Memories, Thoughts, Moments
I asked a few BA staff members to share some of their favorite memories, thoughts, or moments with Charlie:
Chuck Skypeck: I took a tour of southern U.S. breweries with Charlie (it’s in Microbrewed Adventures, page 101). Probably the most interesting part of the tour was that at each stop we had a contest—a completely joyous homebrew contest—where all the entries had to be brewed from recipes from The Complete Joy of Homebrewing. In Little Rock we were offered a cock ale fermented with chicken. When Charlie asked where they got the cock, it turned out that it was a fryer from the store, so it was actually a hen and therefore wasn’t a true cock ale. By the way, as a vegetarian, I refused to drink it.
Acacia Coast: Charlie had the sweetest reply to my question last fall. I said, “Charlie, did you know you started GABF the year I was born?” His reply: “Yes. I saw you there. Many twinkles in people’s eyes.”
Cindy Jones: Charlie is my go-to person for gardening and travel tips. Not only does he share his seedling and harvest bounty with staff, I found we both like traveling to similar parts of the world. Charlie knows some of the best out-of-the-way places to visit.
Jill Redding: The fact that Charlie started both Zymurgy and The New Brewer motivated me even more as editor-in-chief to try to maintain the integrity, quality, readability, and value of both magazines. I never knew what he would come up with next for his columns, but they were always heartfelt and entertaining (and never late).

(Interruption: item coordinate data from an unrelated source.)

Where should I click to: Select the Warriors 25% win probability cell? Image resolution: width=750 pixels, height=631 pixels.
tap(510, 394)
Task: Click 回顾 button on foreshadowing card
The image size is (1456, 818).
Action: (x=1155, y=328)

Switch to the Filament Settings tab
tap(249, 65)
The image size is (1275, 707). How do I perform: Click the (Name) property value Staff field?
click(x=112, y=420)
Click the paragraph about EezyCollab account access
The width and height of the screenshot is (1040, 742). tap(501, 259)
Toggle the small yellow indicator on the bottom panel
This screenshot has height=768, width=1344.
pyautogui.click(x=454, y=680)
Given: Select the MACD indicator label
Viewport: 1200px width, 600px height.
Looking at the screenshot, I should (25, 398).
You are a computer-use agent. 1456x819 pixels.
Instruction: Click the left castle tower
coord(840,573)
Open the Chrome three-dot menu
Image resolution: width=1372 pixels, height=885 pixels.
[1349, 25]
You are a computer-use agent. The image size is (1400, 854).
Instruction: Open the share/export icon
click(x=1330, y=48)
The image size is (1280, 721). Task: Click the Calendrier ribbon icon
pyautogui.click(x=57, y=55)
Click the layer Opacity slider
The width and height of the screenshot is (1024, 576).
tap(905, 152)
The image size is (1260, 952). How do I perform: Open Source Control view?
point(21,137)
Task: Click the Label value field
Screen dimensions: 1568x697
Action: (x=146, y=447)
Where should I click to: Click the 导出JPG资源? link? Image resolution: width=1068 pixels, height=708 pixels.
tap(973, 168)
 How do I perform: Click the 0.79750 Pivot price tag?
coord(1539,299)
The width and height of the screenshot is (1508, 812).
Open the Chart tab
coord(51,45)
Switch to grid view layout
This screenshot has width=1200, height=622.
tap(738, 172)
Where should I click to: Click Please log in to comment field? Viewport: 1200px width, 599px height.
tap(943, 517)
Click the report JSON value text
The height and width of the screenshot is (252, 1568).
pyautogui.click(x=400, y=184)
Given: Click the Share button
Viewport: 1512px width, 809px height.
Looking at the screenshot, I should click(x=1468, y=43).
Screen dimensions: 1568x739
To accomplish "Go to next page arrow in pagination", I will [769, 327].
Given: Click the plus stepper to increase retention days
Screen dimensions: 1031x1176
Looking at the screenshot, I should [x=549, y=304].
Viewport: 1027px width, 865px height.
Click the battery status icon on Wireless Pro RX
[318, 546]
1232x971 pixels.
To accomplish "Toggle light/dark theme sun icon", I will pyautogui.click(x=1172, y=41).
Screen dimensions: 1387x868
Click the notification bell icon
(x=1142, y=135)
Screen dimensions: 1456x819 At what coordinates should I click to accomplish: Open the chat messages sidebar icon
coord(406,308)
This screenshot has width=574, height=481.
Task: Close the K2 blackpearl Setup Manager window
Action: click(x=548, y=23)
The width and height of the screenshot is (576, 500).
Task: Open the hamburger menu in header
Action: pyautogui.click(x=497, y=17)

I think his Commentary, “An Extraordinary 40-Year Journey,” in the January/February 2018 issue is one of the best things we’ve ever published in The New Brewer.
Julia Herz (Me): Charlie, my beer career began on a fateful day in 1993 when I was able to connect and dig into the amazing network you built. That summer, in my early 20’s, I won a membership to the AHA while attending a beer festival in the mountains. This man who gave me that membership, when he picked my name out of a hat of more than 200 people, was you. Since then I’ve been ever inspired by your take and approach on the beverage of beer. Its taste, its packaging, its producers, its variety, how it pairs with food and the expanded experiences one can have connected to beer. You have also shown, beer in and beer out, how to savor the flavor in low quantities and to of course “relax, don’t worry and have a homebrew.” It’s fair to say that this amazing beer revolution and ride would never have happened without you. There are more than 135,000 full- and part-time jobs directly related to U.S. craft breweries. Incredible. And we have more than 60 Brewers Association staffers, many of us who have dedicated our professional careers to the service of the
craft brewing and homebrewing community.
Thank you, Charlie.
So, what will Charlie do next?
This is a question I’ve been asked multiple times in 2018. My answer is whatever the heck he wants. No doubt whatever it is he will be making beer history and helping U.S. craft breweries and homebrewers keep ahead of what is next of next. In other words, he will continue to not only document beer history, but continue to make it and brew it for many years ahead.
Cheers to you, Charlie, and to whatever fantastic and wonderful beer-filled travel, projects, and brews are next. You deserve the moon and the stars, and an always-full glass of beer.